India has resisted these demands, not because it is undemocratic - it is, after all, the largest democracy in the world - but because it says that local election results demonstrate that people living there want to remain part of the Indian union. There may be something in this. But there is no doubt that the real reason is that India fears a Balkanisation of her states and provinces. Allow a plebiscite in one state and all over India you will trigger a rash of demands for referendums which may prove at best divisive and which could possibly do the country serious damage. In any case, argues the government in New Delhi, the UN do not have a locus in this dispute as India and Pakistan agreed between them as long ago as 1950 to resolve the Kashmir dispute through bilateral negotiations.

But there has been no resolution, of course, and the two countries have twice gone to war over the territory, in 1947-8 and in 1965. In 1971, India and Pakistan fought a third time, this time over Bangladeshi independence, and during war there was also some further conflict between the two sides in Kashmir. These wars have left Kashmir divided along a so-called Line of Control which leaves Pakistan in occupation of the western part of Kashmir, with about a third of the territory. As there has never been a peace treaty there is occasional fighting between the two armies on each side of the Line, which from time to time develops into something serious. Such was the case in the summer of 1999, when Pakistani-backed forces infiltrated Indian-controlled Kashmir causing a bitter two-month conflict along the Line of Control. The action nearly tipped the two countries into another war.

The conflict is fuelled by irregular forces - India calls them terrorists, Pakistan calls them freedom fighters - who have carried out widespread bombings and shootings in Indian-controlled Kashmir and elsewhere in India. The suicide attack on the Indian Parliament at the end of last year was a particularly vicious example of this campaign. India has constantly maintained that Pakistan is training and supplying weapons to these militant separatists. Pakistan insists it only offers them moral support and that it condemns terrorism.

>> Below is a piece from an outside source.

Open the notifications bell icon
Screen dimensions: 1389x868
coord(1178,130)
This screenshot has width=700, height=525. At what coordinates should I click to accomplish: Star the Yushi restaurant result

The truth is probably somewhere in between. The Pakistani government knows that there are many groups in Pakistan who provide an infrastructure which supports the militants. Some parts of the army are also thought to be broadly supportive and the great wave of religious fundamentalism that envelops much of Pakistan's youth is ready to turn the Kashmiri struggle into a Jihad.

General Pervez Musharraf, the Pakistani leader, wants to have better relations with India and an honourable end to the Kashmir conflict. He is however under great pressure to reign in the militants, not just from India but from the United States and Europe on whom his impoverished country depends financially. He has begun to take action. Whether this will lead to a decline in the bombings and shootings in Indian administered Kashmir is anybody's guess. Meanwhile the General faces even more destabilising wrath from Pakistan's religious groups.

Both countries have transferred their troops to the frontier in a gesture of sabre-rattling. Both know the costs of war and both know that they can only lose from open warfare. Both governments and their militants need to back down, to swallow their pride. Whether their people will let them is the question.